The job was fun for me. It was that way for thirty years. It was fun to go to the Site, because it was exciting. The things we were doing were exciting. When I would go give a talk on what I was doing, I would know more about what I was talking about than anybody else in the world. You were right on the cutting edge. Made it very easy to give talks, that’s for sure. Because nobody was going to question you, because they didn’t know how.
It was very exciting and fun to go to work. One of the only jobs I’ve ever had that had been that way. Prior to that, my jobs were—well, it was fun teaching. I enjoyed teaching, when I was a graduate student. I spent a lot more hours at the Site than I had to, especially during PBF days, when we would be there for like a week getting ready to do the test before it was finally done, in preparation of doing the test. There were times I’d stay there for a week. I’d take my pickup camper out, and camp out there. Then later, they built bunkhouses for us at PBF.

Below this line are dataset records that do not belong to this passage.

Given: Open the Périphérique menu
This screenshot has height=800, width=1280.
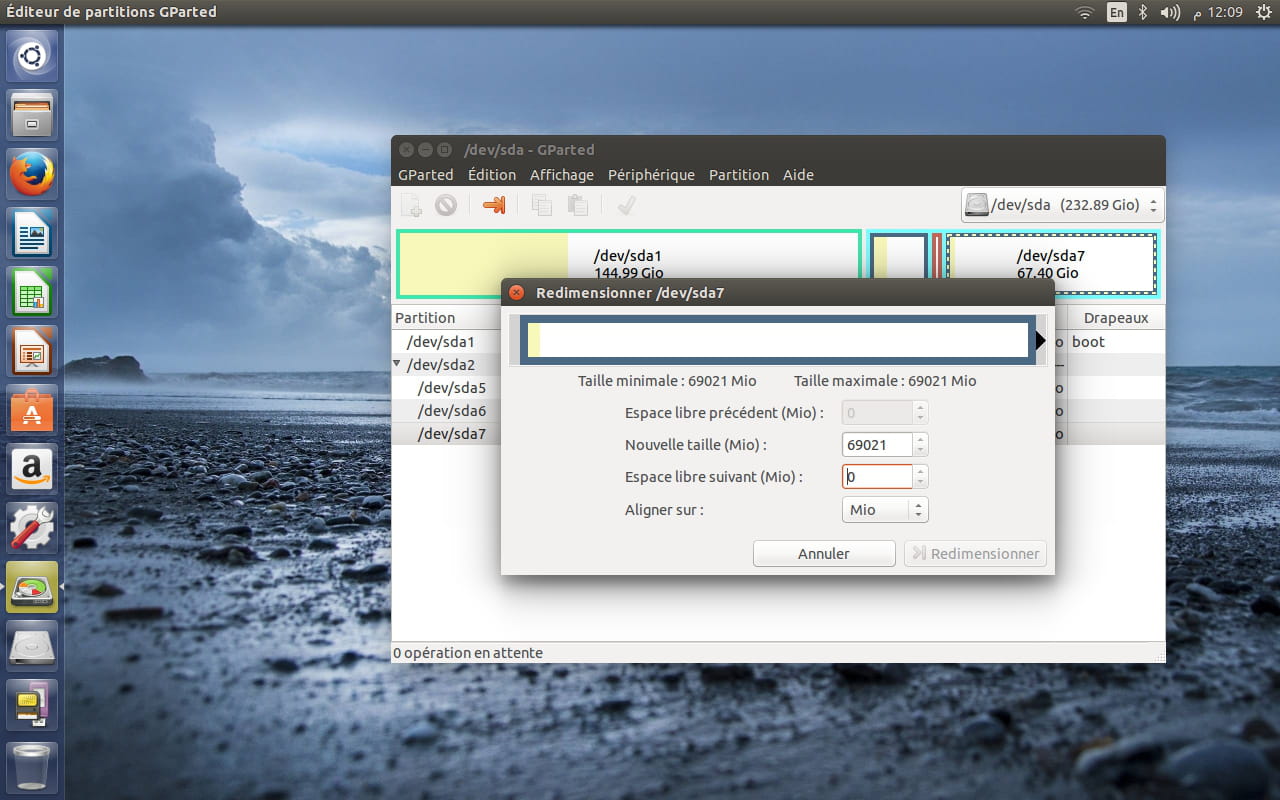Looking at the screenshot, I should (x=651, y=175).
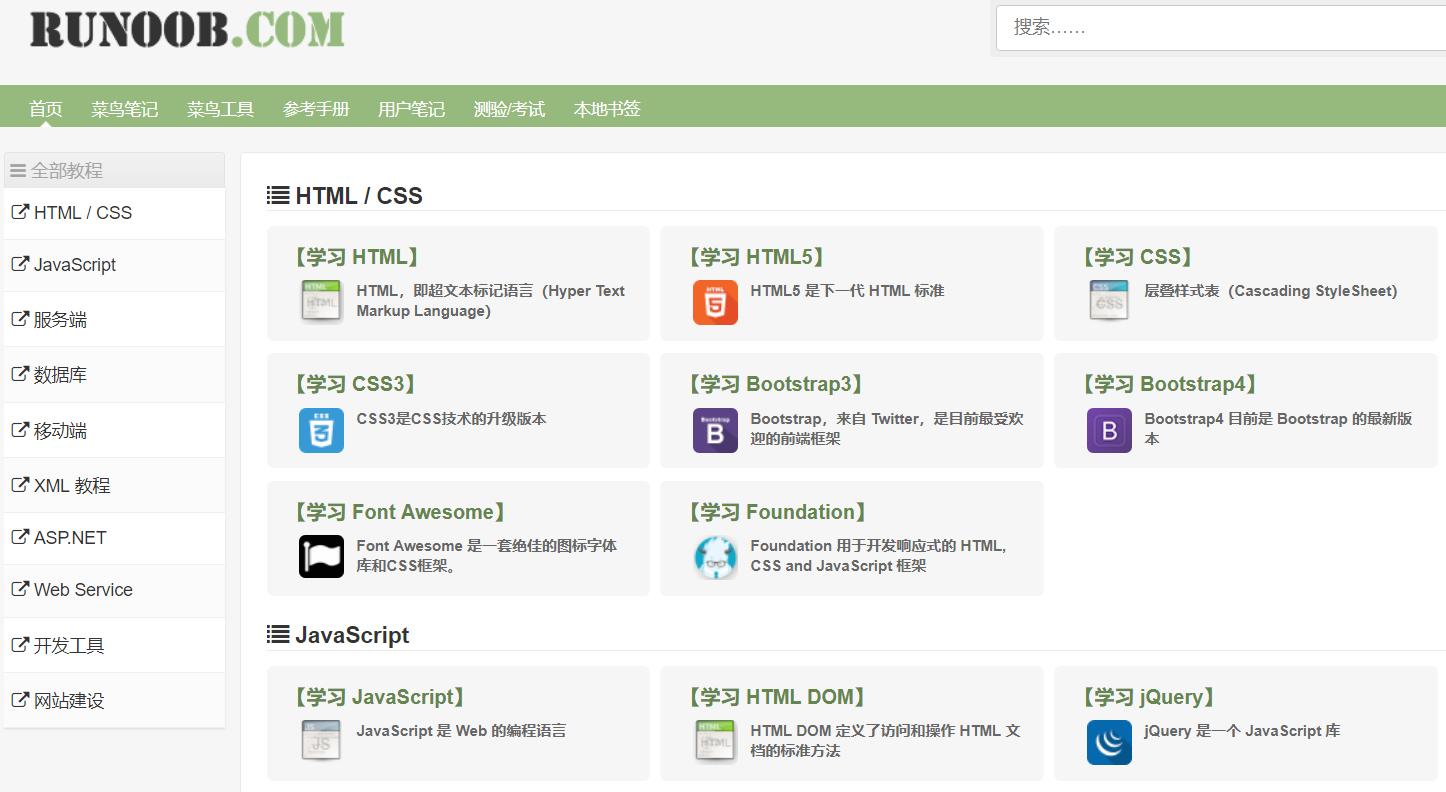Image resolution: width=1446 pixels, height=792 pixels.
Task: Click the RUNOOB.COM site logo
Action: point(187,29)
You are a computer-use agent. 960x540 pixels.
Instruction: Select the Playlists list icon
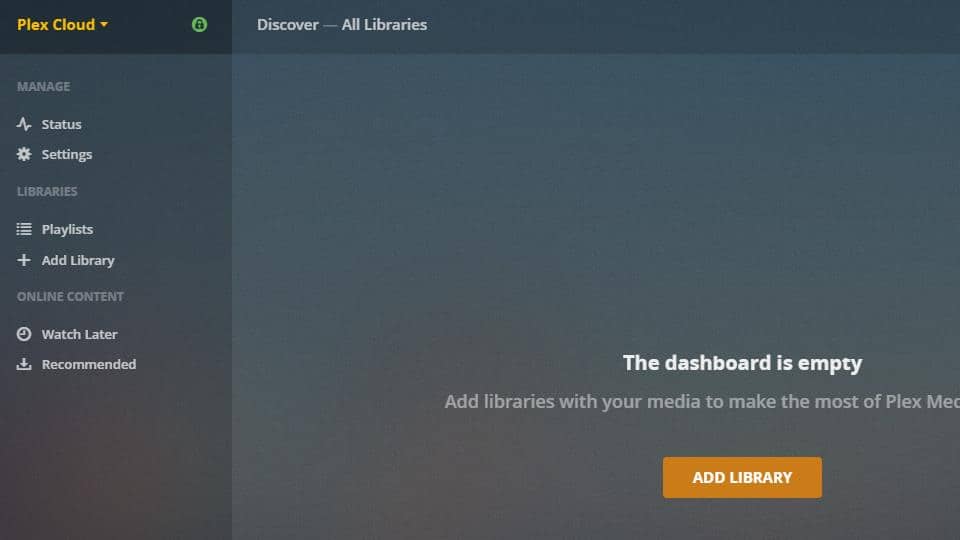(x=24, y=230)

But it was just a very exciting place to work, because we were doing things that had never been done before. When I first started out there, you could come up with an idea and lay out how you were doing to do the experiment to either prove or disprove that idea. And next week, do the experiment, the next week, write up the results. In a month’s time, you could start from an idea to a finished product, which in today’s environment, takes years and volumes to do anything like that.
It was a really exciting time. We were given the freedom to do those sort of things, which was just an excellent environment. It was more like a university environment when I first started at the Site.
If it hadn’t been for the Site, I would have had to move to a large city to work. I wouldn’t have been able to stay in Idaho near my people.
Actually, my wife and I have our own little farm that we’ve built up over the years. The Site has made all that possible, that’s true. I could not have stayed in Idaho without the Site. I would have had to leave. My plans were to go to Texas A&M as a teaching assistant and work on my PhD. That was my plan, if I hadn’t have worked at the Site. That’s what I was going to do.
Heaven knows where I’d have ended up. My advisor ended up in Australia.